A district court’s determination of state law is also reviewed de novo. Salve Regina College v. Russell, 499 U.S. 225, 231, 111 S.Ct. 1217, 113 L.Ed.2d 190 (1991). In the absence of a final decision by the state’s highest court on the issue at hand, it is the duty of the federal court to determine, in its best judgment, how the highest court of the state would resolve the issue if presented with the same case. Transcon. Gas Pipe Line Corp. v. Transp. Ins. Co., 953 F.2d 985, 988 (5th Cir.1992).
I. Interpretation of Louisiana’s Public Works Act
Under the Public Works Act, whenever a public entity enters into a contract for the construction, alteration, or repair of any public work in excess of $25,000, the contractor is required to obtain a bond with a surety. La.Rev.Stat. 38:2441. The statute requires the bond for the purpose of protecting persons contributing to the construction or repair of public works; i.e., subcontractors, laborers and other persons not in direct privity with the public entity. James S. Holliday, Jr. & H. Bruce Shreves, Louisiana Construction Law Manual 196 (1991).
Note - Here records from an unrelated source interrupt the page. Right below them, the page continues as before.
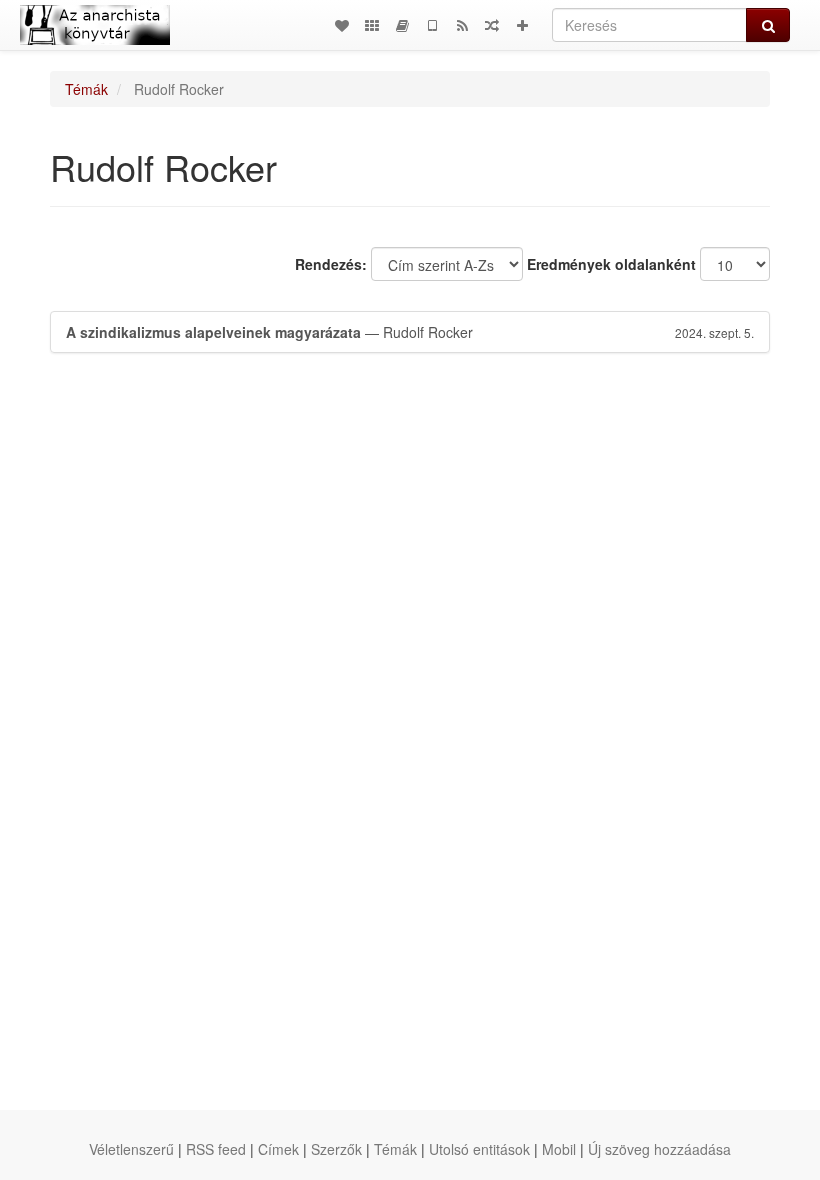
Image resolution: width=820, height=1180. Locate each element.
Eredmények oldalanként (611, 264)
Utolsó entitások (479, 1149)
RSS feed (216, 1149)
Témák (86, 89)
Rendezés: (331, 264)
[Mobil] (432, 25)
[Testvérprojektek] (372, 25)
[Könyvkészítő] (402, 25)
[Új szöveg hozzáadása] (522, 25)
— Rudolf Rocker (410, 332)
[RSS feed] (462, 25)
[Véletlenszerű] (492, 25)
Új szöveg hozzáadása (659, 1149)
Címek (278, 1149)
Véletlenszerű (131, 1149)
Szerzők (336, 1149)
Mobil (559, 1149)
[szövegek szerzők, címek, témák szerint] (342, 25)
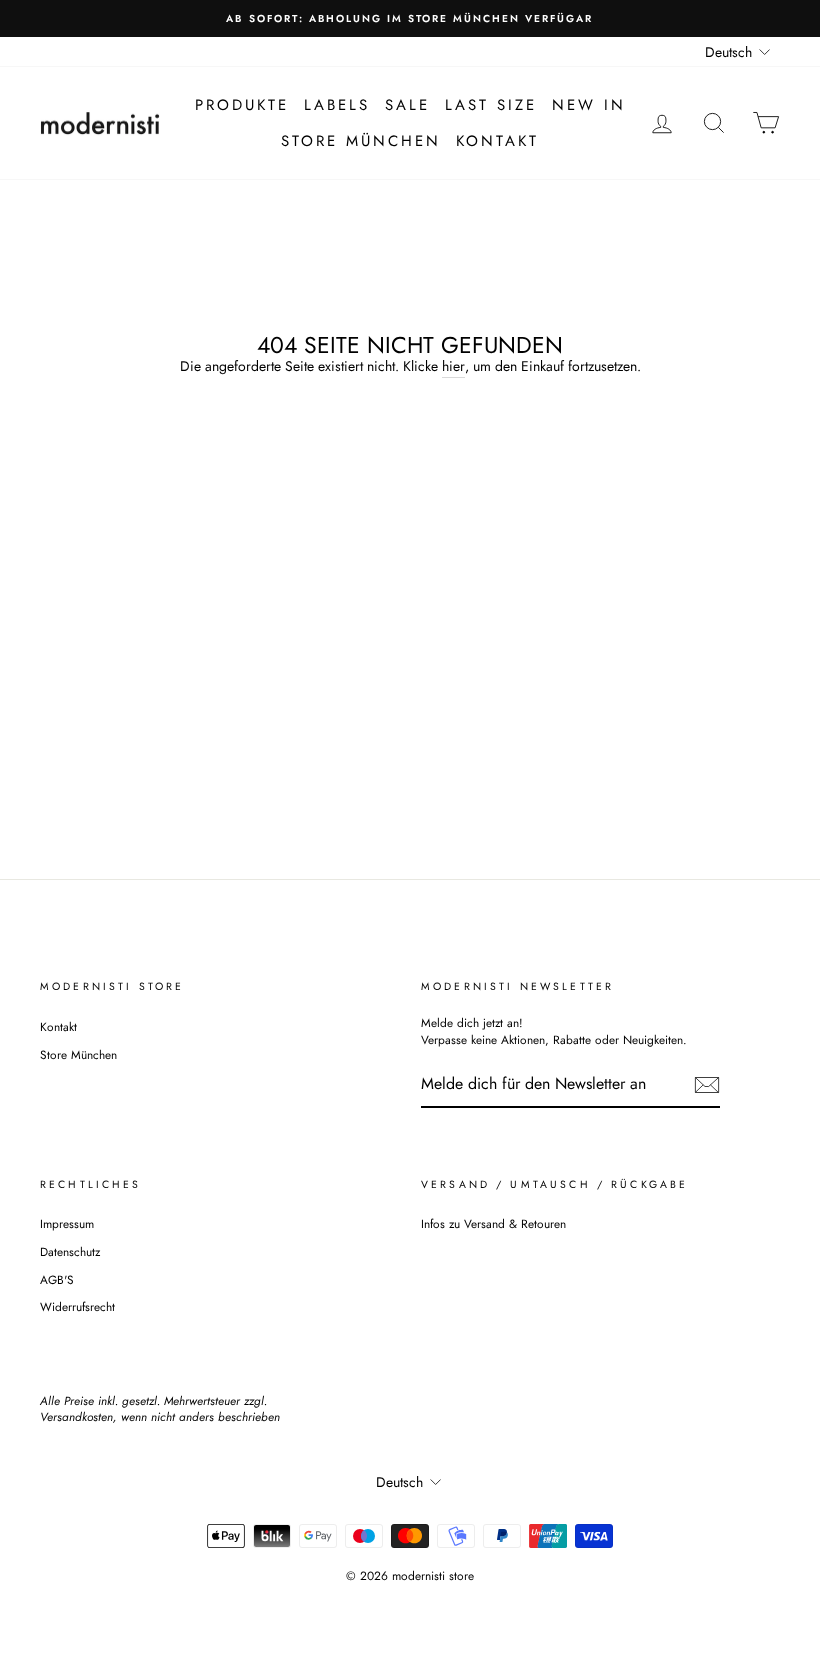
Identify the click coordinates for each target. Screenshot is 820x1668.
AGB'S (57, 1279)
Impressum (67, 1223)
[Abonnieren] (707, 1085)
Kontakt (497, 141)
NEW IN (589, 105)
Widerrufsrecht (77, 1306)
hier (453, 366)
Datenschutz (70, 1251)
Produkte (242, 105)
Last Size (491, 105)
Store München (361, 141)
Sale (407, 105)
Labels (337, 105)
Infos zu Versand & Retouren (493, 1223)
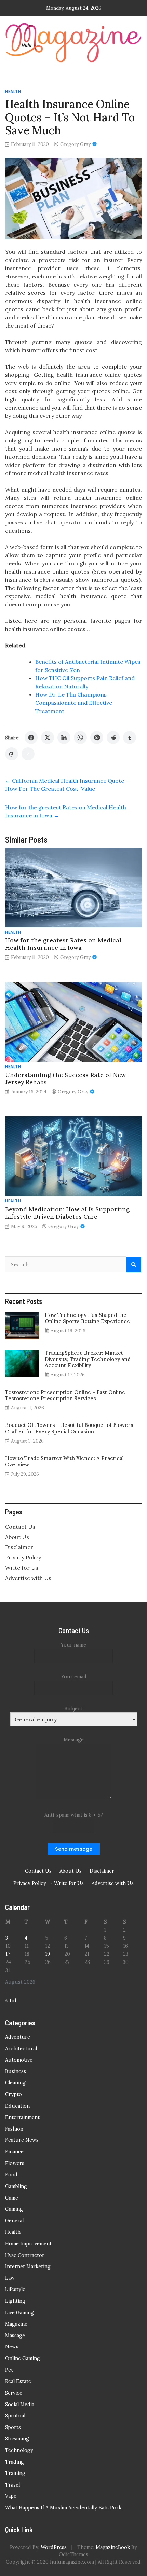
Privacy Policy (23, 1557)
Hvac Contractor (24, 2255)
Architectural (21, 2048)
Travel (12, 2485)
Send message (73, 1849)
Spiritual (15, 2416)
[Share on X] (47, 737)
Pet (9, 2370)
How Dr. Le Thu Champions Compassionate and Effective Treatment (73, 702)
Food (11, 2175)
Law (10, 2278)
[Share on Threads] (11, 753)
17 (7, 1954)
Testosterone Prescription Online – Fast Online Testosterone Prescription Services (65, 1395)
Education (17, 2106)
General (14, 2221)
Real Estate (18, 2381)
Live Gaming (19, 2313)
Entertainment (22, 2117)
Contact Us (20, 1526)
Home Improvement (28, 2244)
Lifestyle (15, 2289)
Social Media (19, 2404)
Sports (13, 2427)
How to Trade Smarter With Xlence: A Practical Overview (64, 1461)
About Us (17, 1536)
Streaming (17, 2439)
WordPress (54, 2547)
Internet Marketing (28, 2266)
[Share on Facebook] (31, 737)
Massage (15, 2335)
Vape (10, 2496)
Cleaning (15, 2083)
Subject (73, 1709)
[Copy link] (28, 753)
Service (13, 2393)
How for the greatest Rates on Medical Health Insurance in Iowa (63, 943)
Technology (19, 2450)
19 (47, 1954)
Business (15, 2071)
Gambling (16, 2186)
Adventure (17, 2037)
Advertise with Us (28, 1577)
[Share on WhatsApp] (80, 737)
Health (13, 91)
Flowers (14, 2163)
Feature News (22, 2140)
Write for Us (21, 1567)
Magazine (16, 2324)
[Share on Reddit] (113, 737)
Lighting (15, 2301)
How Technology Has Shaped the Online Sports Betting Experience (87, 1318)
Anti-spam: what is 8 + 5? (73, 1815)
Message (74, 1740)
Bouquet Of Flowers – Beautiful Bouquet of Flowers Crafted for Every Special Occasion (69, 1428)
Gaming (14, 2209)
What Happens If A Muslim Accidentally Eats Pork (63, 2508)
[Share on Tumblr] (129, 737)
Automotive (18, 2060)
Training (15, 2473)
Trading (14, 2462)
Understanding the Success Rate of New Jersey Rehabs (65, 1078)
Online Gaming (22, 2358)
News (11, 2347)
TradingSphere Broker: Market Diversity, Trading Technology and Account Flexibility (88, 1359)
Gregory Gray (75, 144)
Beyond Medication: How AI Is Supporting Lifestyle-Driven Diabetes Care (67, 1212)
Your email (73, 1676)
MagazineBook (113, 2547)
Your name (73, 1645)
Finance (14, 2152)
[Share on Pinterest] (96, 737)
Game (11, 2198)
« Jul (10, 2001)
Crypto (13, 2094)
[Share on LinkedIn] (63, 737)
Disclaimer (19, 1547)
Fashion (14, 2129)
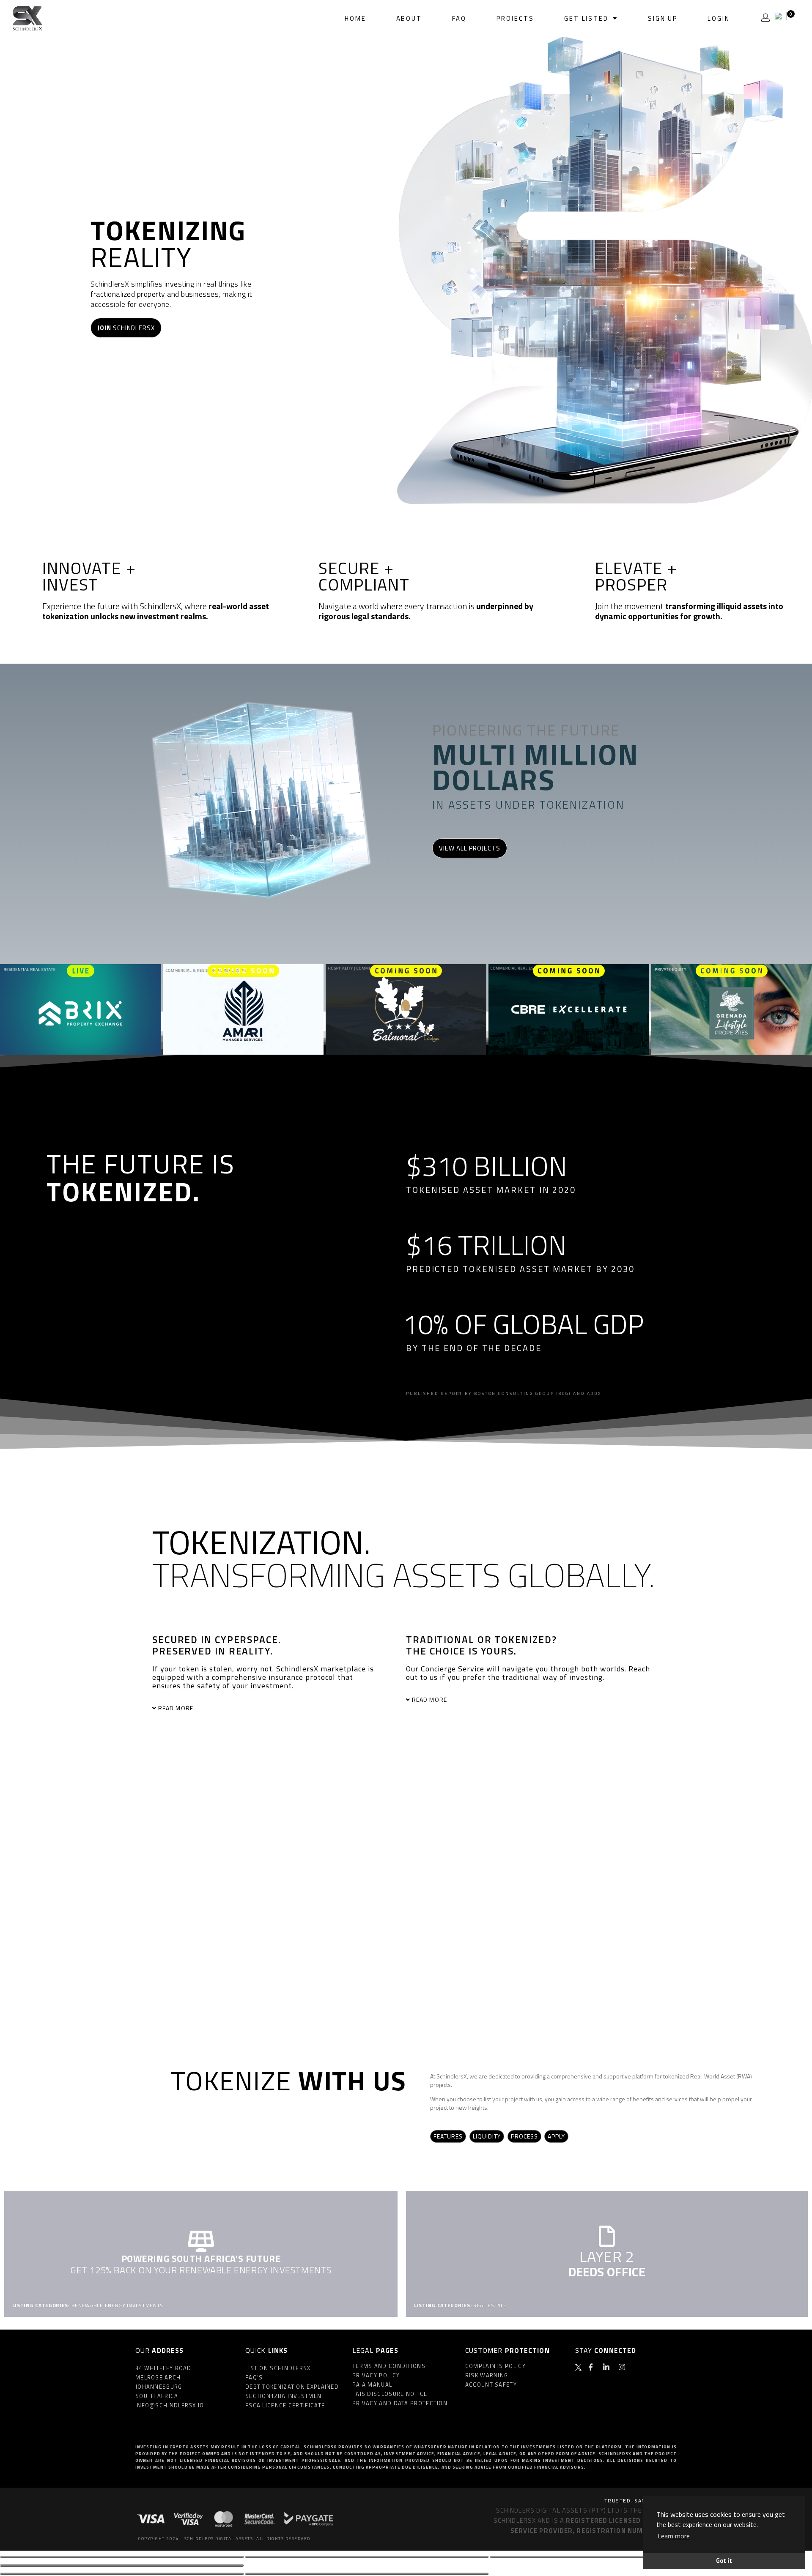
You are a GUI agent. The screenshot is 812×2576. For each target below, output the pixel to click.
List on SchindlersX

In order for a subcontractor or laborer to protect their claim, they must file a sworn statement of the amount due with the governing authority having the work done and record it in the office of the recorder of mortgages for the parish in which the work is done. La.Rev.Stat. 38:2242. The sworn statement must be filed after the maturity of his claim and within 45 days after the recordation of acceptance of the work. Id. § 2242.
The controversy at issue here centers on whether the Claimants timely filed their claim statements. A certificate of substantial completion was signed by Whitaker and the City and filed in Caddo Parish on January 10, 2002. The Claimants argue that the acceptance was premature, and therefore a nullity, and as a result the 45-day time period never expired because it never began to run. Whitaker counters that the recordation of acceptance was valid, and therefore, the Claimants were required to file their claims by February 24, 2002. Our resolution of the dispute depends on our interpretation of the relevant statute defining the requirements for proper recordation of acceptance.
A. Parties’ Arguments
Section 2241.1 of the Public Works Act provides in relevant part that:
Whenever the public entity enters into a contract for the construction, alteration, or repair of any public works … the official representative of the public entity shall have recorded in the office of the recorder of mortgages, in the parish where the work has been done, an acceptance of said work or of any specified area thereof upon substantial completion of the work. This acceptance shall not be executed except upon the recommendation of the architect or engineer of the public entity whose recommendation may be made upon completion or substantial completion of said public works within thirty days of completion of the project.
La.Rev.Stat. 38:2241.1. Specifically at issue is what “within thirty days of completion of the project” modifies. This latter phrase was added to the statute by a 1991 amendment. 1991 La. Sess. Law Serv. 947 (West).
Whitaker contends the grammatical structure of the revised sentence makes plain that the purpose of the 1991 amendment was to place a deadline on the architect or engineer responsible for recommending acceptance. Whitaker presents a hyper-technical analysis of the disputed sentence that dissects its syntax and structure, illuminating the prepositional and subordinate phrases and seeking to connect them to compound objects and adjective clauses. Whitaker’s main argument is that the phrase “within thirty days” modifies “recommendation of the architect or engineer.” Whitaker asserts that the result is the sentence should be read: “acceptance shall not be executed except upon the recommendation of the architect or engineer of the public entity [whose recommendation may be made upon completion or substantial completion of said public works] within thirty days of completion of the project.” In other words, the City’s designated architect may accept the public work either upon completion or substantial completion, but regardless, the architect or engineer must accept the public work within thirty days of completion of the project. Whitaker asserts that the amendment was added to address the evil of slow architects and engineers delaying the recordation of acceptances.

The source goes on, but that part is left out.